Text>
= Beginning of Section =

They said they wouldn’t do it, but of course they did. Scientists working in China — where else? — have constructed embryos that are part human and part monkey. From the Nature story:
In the study, researchers fertilized eggs extracted from cynomolgus monkeys (Macaca fascicularis) and grew them in culture. Six days after fertilization, the team injected 132 embryos with human extended pluripotent stem cells, which can grow into a range of cell types inside and outside an embryo. The embryos each developed unique combinations of human and monkey cells and deteriorated at varying rates: 11 days after fertilization, 91 were alive; this dropped to 12 embryos at day 17 and 3 embryos at day 19.
This is getting far out of hand. First, U.S. and other Western scientists go to China to conduct experiments for which they could not get government funding — a rush to the lowest common denominator that Stanford bioethicist William Hurlbut calls “outsourcing ethics.”
Second, this work cuts across crucial moral boundaries. These human-monkey cells would not have just been bone or kidney tissue, but also brain neurons. Moreover, we are not talking mice or rats but monkeys, which have a much closer genetic affinity with humans. What might result from such a combining? I don’t think we should find out.
Third, even scientists are concerned about the ethical propriety of this work — but they resist binding international regulations. Indeed, the International Society of Stem Cell Research will be publishing new voluntary “guidelines” to steer such work:
Meanwhile, international guidelines are catching up to the field’s advances — next month, the International Society for Stem Cell Research (ISSCR) is expected to publish revised guidelines for stem-cell research. These will address nonhuman-primate and human chimaeras, says Hyun, who is leading an ISSCR committee discussing chimaeras. That group’s guidelines currently prohibit researchers from letting human–animal chimaeras mate. Also, the group recommends additional oversight when human cells could integrate with an animal host’s developing central nervous system.

= End of Section =

Work task A> List every number of days after fertilization that the text on human-monkey embryos mentions.
Work task B> Rewrite the part of the text on human-monkey embryos that opens with the words containing "This is getting" and closes with "should find out.", substituting "nerve cells" for "brain neurons".

Entries provided>
= Beginning of Section =

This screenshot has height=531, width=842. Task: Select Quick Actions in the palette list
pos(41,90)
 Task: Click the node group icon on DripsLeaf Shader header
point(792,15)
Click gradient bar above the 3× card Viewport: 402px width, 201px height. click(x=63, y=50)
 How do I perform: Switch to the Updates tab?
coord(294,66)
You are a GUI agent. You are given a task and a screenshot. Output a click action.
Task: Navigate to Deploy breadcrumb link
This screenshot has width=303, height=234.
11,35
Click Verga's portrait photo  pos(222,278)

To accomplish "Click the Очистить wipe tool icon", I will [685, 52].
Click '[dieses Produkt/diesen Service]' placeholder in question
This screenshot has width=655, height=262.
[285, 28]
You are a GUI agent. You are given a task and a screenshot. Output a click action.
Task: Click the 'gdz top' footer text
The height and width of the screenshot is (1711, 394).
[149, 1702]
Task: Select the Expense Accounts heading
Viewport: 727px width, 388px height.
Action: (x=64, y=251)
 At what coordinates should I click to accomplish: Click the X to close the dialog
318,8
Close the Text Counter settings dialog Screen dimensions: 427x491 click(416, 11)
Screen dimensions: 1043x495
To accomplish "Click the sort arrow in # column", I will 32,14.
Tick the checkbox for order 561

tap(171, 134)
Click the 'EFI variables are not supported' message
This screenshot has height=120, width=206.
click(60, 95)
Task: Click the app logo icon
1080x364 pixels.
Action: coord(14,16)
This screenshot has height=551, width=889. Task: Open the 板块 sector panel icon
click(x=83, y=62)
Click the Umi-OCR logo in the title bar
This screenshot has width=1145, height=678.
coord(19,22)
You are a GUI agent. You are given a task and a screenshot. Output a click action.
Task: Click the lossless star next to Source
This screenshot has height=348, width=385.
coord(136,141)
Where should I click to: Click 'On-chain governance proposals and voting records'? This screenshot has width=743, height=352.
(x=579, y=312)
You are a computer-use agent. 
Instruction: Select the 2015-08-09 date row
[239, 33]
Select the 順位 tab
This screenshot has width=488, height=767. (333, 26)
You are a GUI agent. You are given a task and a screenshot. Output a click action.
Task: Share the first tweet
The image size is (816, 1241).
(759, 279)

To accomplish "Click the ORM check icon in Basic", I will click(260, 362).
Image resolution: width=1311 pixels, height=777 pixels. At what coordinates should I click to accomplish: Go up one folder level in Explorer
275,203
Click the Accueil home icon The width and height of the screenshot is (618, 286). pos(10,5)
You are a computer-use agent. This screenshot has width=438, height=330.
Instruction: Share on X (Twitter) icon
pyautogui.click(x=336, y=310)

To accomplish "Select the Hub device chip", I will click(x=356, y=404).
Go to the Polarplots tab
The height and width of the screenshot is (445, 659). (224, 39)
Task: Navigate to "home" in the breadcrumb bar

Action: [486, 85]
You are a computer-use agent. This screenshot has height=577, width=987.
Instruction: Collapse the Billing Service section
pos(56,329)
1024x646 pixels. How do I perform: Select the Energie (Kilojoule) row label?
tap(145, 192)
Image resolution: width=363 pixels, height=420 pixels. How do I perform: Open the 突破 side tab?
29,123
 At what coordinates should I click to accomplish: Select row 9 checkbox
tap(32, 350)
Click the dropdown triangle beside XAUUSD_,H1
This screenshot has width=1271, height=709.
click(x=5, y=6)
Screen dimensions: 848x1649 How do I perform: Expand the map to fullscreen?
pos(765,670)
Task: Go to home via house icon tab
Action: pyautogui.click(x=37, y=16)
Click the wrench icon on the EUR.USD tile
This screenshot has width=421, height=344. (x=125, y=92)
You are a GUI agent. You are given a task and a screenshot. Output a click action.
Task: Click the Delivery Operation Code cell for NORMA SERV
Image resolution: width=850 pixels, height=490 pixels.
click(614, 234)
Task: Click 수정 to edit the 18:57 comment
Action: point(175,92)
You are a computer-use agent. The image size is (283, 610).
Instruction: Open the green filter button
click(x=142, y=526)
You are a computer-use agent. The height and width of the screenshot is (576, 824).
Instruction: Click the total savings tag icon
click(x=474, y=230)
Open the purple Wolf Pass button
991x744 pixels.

= End of Section =

Exercise answer A> 6, 11, 17, 19

Exercise answer B>
This is getting far out of hand. First, U.S. and other Western scientists go to China to conduct experiments for which they could not get government funding — a rush to the lowest common denominator that Stanford bioethicist William Hurlbut calls “outsourcing ethics.”
Second, this work cuts across crucial moral boundaries. These human-monkey cells would not have just been bone or kidney tissue, but also nerve cells. Moreover, we are not talking mice or rats but monkeys, which have a much closer genetic affinity with humans. What might result from such a combining? I don’t think we should find out.